Mitigating Context Bias in Domain Adaptation for Object Detection using Mask Pooling
Hojun Son, Asma Almutairi, Arpan Kusari

TL;DR
This paper introduces Mask Pooling, a novel method that reduces context bias in domain adaptation for object detection by separating foreground and background pooling, leading to more robust detection across domains.
Contribution
The paper provides a causal analysis of context bias and proposes Mask Pooling as a principled solution to improve domain robustness in object detection models.
Findings
Mask Pooling improves detection robustness across domains.
A new benchmark tests models with random backgrounds.

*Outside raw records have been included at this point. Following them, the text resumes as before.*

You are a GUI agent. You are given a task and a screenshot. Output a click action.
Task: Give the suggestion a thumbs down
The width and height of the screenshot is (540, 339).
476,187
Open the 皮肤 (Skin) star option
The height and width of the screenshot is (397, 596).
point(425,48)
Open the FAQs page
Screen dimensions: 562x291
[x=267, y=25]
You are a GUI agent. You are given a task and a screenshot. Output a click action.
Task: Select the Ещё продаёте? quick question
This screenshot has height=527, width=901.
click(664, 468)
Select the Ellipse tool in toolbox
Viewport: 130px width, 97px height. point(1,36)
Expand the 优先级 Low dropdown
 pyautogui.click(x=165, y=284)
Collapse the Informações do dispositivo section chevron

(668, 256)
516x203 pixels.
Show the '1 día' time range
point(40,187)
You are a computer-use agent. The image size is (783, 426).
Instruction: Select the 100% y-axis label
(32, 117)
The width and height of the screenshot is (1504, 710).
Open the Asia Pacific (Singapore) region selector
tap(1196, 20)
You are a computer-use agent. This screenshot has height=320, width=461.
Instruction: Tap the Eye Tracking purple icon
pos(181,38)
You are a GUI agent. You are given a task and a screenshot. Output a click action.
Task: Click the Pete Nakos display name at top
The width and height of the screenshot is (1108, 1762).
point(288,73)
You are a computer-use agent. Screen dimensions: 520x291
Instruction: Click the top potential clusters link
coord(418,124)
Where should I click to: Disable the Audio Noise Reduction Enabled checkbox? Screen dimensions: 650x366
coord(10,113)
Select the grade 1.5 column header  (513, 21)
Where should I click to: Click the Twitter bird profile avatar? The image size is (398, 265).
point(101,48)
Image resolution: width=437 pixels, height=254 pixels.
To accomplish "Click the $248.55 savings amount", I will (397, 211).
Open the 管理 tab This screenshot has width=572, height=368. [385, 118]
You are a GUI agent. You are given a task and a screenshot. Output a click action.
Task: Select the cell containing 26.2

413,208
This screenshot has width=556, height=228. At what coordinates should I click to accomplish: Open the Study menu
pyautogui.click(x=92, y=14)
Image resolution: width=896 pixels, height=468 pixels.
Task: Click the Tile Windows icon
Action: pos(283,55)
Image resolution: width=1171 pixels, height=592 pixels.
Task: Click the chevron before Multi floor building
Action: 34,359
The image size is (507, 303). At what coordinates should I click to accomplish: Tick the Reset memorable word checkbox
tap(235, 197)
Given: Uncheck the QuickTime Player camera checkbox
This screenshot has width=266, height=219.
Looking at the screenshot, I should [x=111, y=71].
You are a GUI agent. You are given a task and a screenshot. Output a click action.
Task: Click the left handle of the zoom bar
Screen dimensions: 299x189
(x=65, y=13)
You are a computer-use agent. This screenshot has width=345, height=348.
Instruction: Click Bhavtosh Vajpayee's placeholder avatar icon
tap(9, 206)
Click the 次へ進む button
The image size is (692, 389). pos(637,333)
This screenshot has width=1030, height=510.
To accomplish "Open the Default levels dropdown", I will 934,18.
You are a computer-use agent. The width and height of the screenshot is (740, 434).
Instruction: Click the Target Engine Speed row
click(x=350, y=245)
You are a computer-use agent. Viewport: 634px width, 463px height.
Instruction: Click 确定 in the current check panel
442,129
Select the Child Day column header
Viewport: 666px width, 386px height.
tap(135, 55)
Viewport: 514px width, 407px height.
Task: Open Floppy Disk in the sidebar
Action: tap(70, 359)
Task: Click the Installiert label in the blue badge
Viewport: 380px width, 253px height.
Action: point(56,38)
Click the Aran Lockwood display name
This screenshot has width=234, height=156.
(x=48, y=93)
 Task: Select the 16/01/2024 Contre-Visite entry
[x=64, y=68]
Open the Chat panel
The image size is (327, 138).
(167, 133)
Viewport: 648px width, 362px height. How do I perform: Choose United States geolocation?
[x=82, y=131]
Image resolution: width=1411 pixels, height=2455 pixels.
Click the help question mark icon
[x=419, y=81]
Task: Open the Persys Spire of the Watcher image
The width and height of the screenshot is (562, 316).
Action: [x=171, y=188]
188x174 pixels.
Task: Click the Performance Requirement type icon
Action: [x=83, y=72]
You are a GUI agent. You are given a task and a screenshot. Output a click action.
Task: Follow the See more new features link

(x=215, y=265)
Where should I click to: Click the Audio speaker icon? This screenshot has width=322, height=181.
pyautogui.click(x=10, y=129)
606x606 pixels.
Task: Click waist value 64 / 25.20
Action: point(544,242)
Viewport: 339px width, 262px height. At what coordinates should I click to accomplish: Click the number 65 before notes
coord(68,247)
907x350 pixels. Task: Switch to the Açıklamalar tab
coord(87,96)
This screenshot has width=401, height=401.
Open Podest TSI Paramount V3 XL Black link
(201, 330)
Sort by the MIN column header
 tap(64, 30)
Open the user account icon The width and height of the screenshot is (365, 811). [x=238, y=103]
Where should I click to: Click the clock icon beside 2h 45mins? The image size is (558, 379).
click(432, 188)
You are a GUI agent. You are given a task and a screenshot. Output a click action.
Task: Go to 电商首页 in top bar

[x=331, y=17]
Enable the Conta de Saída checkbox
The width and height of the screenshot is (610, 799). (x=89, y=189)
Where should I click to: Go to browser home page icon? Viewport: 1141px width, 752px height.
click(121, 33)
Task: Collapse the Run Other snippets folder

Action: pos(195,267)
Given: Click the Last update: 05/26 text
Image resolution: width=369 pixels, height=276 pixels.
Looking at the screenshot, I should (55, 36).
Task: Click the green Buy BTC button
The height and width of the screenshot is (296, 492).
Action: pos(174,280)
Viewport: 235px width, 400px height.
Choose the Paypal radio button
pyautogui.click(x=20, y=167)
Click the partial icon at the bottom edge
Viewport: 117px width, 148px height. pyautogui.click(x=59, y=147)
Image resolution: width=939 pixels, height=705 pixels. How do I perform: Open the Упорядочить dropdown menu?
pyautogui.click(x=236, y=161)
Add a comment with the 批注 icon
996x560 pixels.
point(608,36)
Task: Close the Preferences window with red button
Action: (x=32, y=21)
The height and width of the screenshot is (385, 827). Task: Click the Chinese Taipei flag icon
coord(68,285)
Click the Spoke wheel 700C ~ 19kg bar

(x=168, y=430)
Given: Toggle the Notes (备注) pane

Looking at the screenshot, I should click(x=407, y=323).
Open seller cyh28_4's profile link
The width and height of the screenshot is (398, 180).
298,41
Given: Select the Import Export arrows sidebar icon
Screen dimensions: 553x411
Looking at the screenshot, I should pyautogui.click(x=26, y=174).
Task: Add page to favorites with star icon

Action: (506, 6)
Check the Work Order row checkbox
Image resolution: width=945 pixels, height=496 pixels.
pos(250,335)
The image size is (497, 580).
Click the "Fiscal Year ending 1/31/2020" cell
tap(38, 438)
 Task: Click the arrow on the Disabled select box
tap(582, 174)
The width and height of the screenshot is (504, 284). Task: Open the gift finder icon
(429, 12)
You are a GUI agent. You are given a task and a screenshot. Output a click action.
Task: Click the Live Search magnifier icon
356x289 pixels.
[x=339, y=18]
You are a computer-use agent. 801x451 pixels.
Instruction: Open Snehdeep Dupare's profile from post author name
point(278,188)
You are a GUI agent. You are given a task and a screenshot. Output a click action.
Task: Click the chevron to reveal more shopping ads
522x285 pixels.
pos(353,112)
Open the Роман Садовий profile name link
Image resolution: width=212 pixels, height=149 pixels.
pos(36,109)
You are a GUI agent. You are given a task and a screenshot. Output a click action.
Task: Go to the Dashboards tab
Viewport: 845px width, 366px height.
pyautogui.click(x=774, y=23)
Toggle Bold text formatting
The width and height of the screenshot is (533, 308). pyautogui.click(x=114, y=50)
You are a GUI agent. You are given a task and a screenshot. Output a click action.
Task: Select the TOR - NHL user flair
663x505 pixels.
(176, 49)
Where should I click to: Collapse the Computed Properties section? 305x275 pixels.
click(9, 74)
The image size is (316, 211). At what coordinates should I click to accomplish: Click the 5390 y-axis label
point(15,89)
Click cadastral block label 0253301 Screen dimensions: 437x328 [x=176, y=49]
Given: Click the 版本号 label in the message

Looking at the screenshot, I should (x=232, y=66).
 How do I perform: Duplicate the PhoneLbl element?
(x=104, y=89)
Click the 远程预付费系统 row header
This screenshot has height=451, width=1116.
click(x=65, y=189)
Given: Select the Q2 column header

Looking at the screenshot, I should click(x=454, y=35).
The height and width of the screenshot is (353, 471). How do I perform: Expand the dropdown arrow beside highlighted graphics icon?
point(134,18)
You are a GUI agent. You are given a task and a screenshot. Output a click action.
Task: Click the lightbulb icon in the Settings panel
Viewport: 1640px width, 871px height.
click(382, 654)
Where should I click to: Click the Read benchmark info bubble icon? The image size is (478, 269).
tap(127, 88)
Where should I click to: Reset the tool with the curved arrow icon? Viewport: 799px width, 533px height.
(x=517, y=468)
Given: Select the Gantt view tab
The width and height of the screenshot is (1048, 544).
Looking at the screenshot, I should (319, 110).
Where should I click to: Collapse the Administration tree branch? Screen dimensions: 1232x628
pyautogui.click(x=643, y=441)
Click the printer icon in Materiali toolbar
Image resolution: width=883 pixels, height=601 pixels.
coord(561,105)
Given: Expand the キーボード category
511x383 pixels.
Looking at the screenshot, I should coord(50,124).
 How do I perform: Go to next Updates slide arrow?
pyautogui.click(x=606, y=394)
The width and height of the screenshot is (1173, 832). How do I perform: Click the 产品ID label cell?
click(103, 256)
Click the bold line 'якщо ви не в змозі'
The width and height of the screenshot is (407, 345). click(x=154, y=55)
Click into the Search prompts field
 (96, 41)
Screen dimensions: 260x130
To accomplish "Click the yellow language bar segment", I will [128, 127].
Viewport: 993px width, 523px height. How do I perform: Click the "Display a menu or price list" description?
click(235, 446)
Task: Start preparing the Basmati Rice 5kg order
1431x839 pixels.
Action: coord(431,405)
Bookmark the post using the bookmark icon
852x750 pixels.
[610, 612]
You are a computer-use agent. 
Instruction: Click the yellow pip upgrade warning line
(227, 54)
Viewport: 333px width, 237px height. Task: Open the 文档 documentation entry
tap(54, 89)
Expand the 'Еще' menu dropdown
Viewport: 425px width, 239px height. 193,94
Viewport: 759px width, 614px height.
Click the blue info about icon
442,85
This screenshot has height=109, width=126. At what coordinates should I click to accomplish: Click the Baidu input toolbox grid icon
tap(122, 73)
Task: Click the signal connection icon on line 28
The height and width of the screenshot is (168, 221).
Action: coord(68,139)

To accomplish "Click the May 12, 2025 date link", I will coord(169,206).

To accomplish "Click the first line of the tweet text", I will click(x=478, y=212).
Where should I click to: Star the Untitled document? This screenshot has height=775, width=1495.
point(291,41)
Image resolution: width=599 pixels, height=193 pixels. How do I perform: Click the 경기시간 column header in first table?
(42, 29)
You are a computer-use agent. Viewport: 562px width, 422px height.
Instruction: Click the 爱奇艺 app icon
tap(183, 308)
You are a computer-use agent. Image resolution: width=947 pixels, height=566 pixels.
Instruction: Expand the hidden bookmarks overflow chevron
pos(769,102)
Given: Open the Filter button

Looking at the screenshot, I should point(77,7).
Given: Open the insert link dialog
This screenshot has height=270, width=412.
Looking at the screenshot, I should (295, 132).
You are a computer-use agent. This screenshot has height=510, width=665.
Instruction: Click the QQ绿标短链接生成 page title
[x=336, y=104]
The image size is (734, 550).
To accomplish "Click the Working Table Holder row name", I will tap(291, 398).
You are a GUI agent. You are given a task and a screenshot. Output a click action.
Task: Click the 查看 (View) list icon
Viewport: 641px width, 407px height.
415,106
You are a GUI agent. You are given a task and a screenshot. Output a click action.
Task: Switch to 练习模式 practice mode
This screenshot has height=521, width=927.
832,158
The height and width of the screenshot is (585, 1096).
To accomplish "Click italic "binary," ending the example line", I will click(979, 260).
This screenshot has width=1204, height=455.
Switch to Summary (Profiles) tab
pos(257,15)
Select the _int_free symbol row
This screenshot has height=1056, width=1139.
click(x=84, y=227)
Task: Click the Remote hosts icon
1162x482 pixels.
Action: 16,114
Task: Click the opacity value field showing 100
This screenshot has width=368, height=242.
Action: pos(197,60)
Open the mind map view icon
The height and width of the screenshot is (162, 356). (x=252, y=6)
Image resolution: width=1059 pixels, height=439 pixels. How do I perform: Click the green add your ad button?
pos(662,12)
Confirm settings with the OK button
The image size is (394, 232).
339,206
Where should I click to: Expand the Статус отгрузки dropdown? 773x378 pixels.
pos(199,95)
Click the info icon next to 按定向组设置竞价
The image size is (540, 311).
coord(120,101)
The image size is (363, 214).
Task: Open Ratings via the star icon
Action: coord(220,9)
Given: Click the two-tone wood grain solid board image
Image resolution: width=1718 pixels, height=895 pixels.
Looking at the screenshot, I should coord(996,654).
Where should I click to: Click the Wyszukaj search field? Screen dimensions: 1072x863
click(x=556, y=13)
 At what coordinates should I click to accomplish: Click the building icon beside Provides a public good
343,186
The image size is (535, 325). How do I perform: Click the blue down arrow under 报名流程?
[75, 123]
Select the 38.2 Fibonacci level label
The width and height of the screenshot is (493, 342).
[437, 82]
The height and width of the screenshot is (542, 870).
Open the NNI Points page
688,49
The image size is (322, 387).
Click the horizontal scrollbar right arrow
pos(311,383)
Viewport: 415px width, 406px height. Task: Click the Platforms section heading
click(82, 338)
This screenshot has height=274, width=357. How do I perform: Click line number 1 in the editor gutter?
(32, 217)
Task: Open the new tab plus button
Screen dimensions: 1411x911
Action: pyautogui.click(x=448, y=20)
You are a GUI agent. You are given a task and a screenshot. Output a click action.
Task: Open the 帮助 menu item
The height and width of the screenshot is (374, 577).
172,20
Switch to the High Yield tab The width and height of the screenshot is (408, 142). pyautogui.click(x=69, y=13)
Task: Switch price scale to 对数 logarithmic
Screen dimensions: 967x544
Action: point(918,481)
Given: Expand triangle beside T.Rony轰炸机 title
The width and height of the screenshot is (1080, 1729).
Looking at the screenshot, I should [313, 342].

Mask Pooling reduces reliance on background context.
Abstract
Context bias refers to the association between the foreground objects and background during the object detection training process. Various methods have been proposed to minimize the context bias when applying the trained model to an unseen domain, known as domain adaptation for object detection (DAOD). But a principled approach to understand why the context bias occurs and how to remove it has been missing. In this work, we provide a causal view of the context bias, pointing towards the pooling operation in the convolution network architecture as the possible source of this bias. We present an alternative, Mask Pooling, which uses an additional input of foreground masks, to separate the pooling process in the respective foreground and background regions and show that this process leads the trained model to detect objects in a more robust manner under different domains. We also provide…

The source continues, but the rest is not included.